As an international Company and one of the most respected Brazilian Theater Group, how do you feel as being Brazilian in the arts scene around the world?
“We had two different times, before the economic crisis around 1988, we have come to Europe and have interacted with companies from here, from the artistic and structural experience and we have got inspired and learned from it. Setting up our first space happened after coming back from a trip to Italy and understanding how other companies were run. There is also the lack of understanding for the international media of what we are, where we come from, why we do things as we do. There is a lot for competition for attention for the critics. So Galpao is always working on making sure that everywhere we go, people are aware of what we do, for how long we have done this and why it works. We are welcomed in most places we go, particularly theater festivals and the relationships we have created with other groups, and arts organisations along the years. For example we have relationships with the Globe and the Battersea Arts Centre, we believe in the great exchange of knowledge and experience and it does happen vice versa. We have received David Jubbs (Executive Director of Battersa Arts Centre) in Brazil and we have contributed for their development and they have contributed to ours.”
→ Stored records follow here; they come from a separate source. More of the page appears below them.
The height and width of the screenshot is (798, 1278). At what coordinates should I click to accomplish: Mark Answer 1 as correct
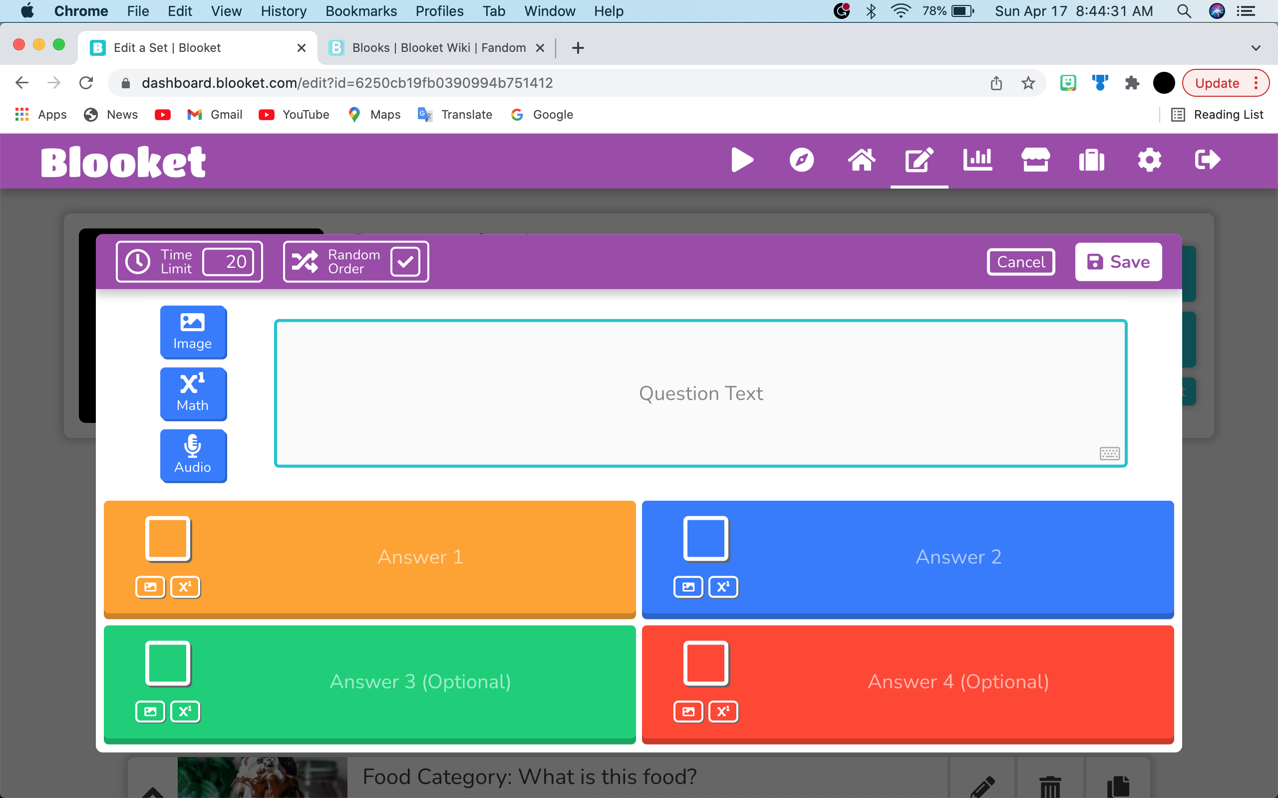coord(168,539)
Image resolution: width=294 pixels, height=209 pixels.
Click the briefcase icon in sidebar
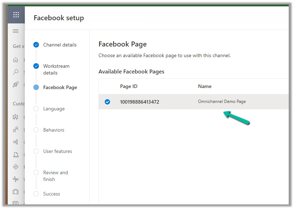[x=16, y=192]
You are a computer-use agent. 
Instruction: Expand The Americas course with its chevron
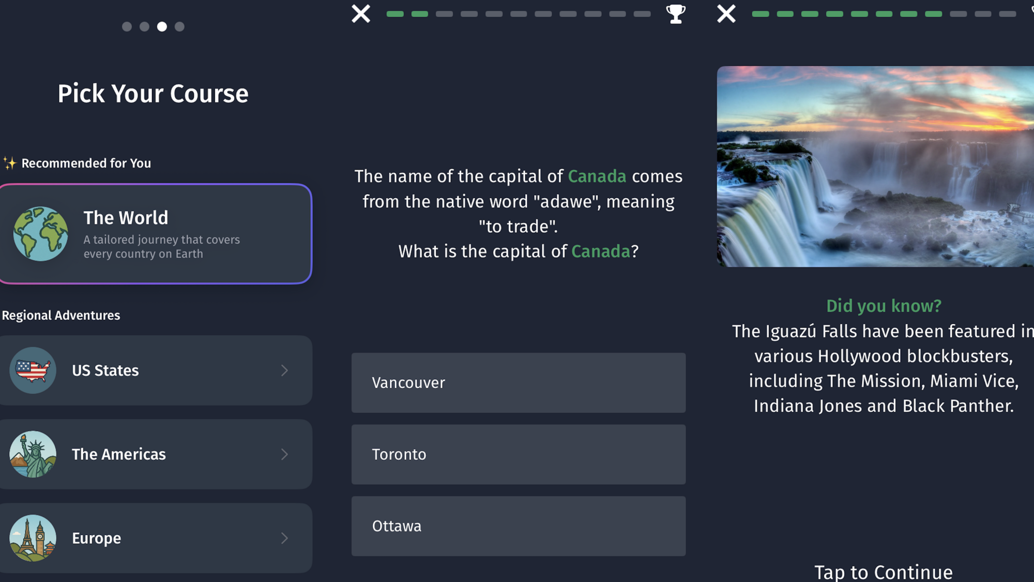(285, 454)
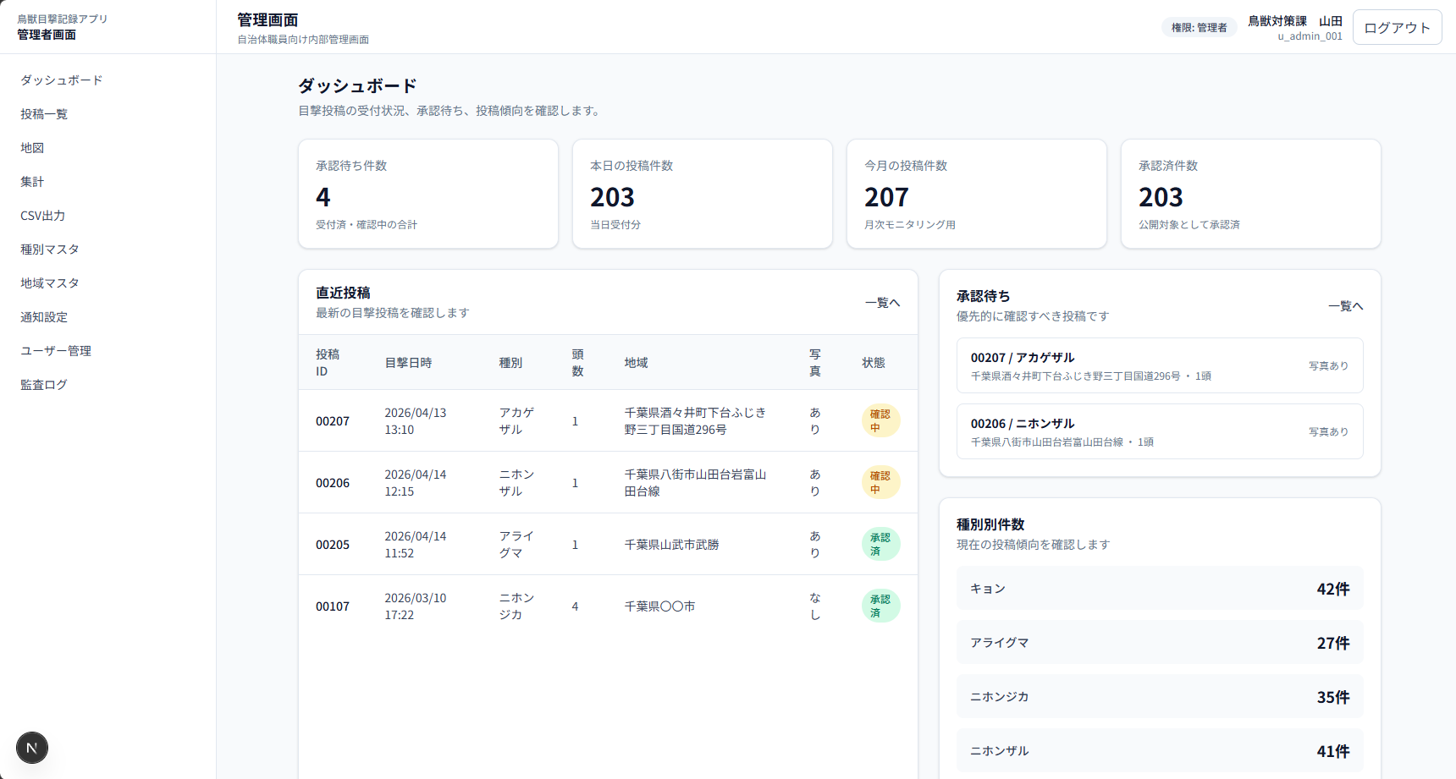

Brazil has a huge and rich variety of cultures to explore, to influence and to be influenced by. This is something that many artistic directors appreciate about Brazilian art, in fact. Galpao, the awarded theater company, which already owns two spaces is planning the creation of a sustainable building. The new centre will work as a cultural hub, joining the function of both previous spaces with classrooms, theater research centre, presentation spaces and a very active programme for the local communities. Their influence goes further and beyond. Following their relationship with the Globe Theatre there are rumors they will play a great part on setting up Globe Theater being build in the region of Minas Gerais.
After coming to both shows, I went for a drink with the company and the festival crew, including Artistic and Executive Directors from Globe. All were appreciative of how great the relationship among them is and how pleased the Galpao members are to have, again, been a great success in London.